The safety analyses demonstrated that the frequencies of total adverse events and severe adverse events after using Jingshu Keli were not significantly higher than those after using the placebo, except for a slightly increased frequency of diarrhea. The possible cause of diarrhea is the presence of artificial C. bovis in the drug, which is clearly stated on the package insert of the drug. Diarrhea could be alleviated in most patients by adjusting the time of the administration and by taking the drug after meals. There were no serious adverse reactions and no significant damage to organ systems based on the various follow-up laboratory test markers. Zhang et al. [13] carried out experiments on the acute and chronic toxicology of Jingshu Keli and found no significant effects on the general condition, body mass, blood, and blood biochemical markers, and no abnormal changes in organ weight, organ coefficient, histopathological tests, etc. This suggests that the long-term administration of Jingshu Keli is safe. In addition, various scientific validations of Chinese traditional patent medicine are gradually being carried out [9,20,21], and may further reveal its active components, pharmacokinetics, and toxicology in the future.

Limitations

A limitation of the present study is its small dropout rate, which was mainly because of a loss to follow-up, particularly in those who lived in remote areas, moved houses, or had other regional factors.
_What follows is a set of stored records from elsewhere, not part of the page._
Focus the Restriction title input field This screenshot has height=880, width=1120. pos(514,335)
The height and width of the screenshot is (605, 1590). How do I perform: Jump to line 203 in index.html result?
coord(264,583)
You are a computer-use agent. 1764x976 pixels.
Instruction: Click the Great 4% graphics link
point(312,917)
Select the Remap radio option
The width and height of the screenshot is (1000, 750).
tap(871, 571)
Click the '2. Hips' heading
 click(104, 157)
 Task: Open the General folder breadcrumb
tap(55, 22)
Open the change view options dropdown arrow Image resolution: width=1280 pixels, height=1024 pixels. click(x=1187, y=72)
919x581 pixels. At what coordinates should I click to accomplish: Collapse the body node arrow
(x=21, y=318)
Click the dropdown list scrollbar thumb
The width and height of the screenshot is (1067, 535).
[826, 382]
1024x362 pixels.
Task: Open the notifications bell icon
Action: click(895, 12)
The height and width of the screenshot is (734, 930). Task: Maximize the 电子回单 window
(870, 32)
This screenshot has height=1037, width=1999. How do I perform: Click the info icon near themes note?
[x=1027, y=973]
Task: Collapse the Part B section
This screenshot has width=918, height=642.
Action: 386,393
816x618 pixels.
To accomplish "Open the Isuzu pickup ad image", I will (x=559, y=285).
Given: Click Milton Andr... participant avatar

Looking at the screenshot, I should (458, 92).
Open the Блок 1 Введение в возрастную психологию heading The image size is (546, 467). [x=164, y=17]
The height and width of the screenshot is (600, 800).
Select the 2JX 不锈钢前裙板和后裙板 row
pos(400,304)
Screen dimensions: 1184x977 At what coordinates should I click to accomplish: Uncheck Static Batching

Additionally, the present study strictly complied with the inclusion and exclusion criteria and some patients were excluded owing to concomitant medications or poor compliance. However, we attempted to maintain the number of patients for the entire study duration. Furthermore, we used placebo as a control monotherapy and 4 weeks as the observation endpoint, which may not be sufficient for the treatment of cervical spondylotic radiculopathy. In clinical practice, we often use Jingshu Keli in combination with some anti-inflammatory and analgesic drugs, along with neurotonic drugs, to obtain good results. However, further validations on the efficacy and safety of combination therapy are needed in future. In addition, information on the recurrence of symptoms after treatment lacked. We hope to obtain more interesting and meaningful information by performing a study with a longer follow-up period. In conclusion, the present is the first prospective, multicenter, randomized, double-blind, placebo-controlled, clinical trial that confirms the clinical efficacy and safety of Jingshu Keli for treating cervical spondylotic radiculopathy. Finally, patients should be informed of possible adverse reactions during the clinical application.

Funding disclosure statement

The authors have no acknowledgements to disclose and they received no funding for the work described in this article.

Conflict of interest

The authors have no conflicts of interest to disclose in relation to this article.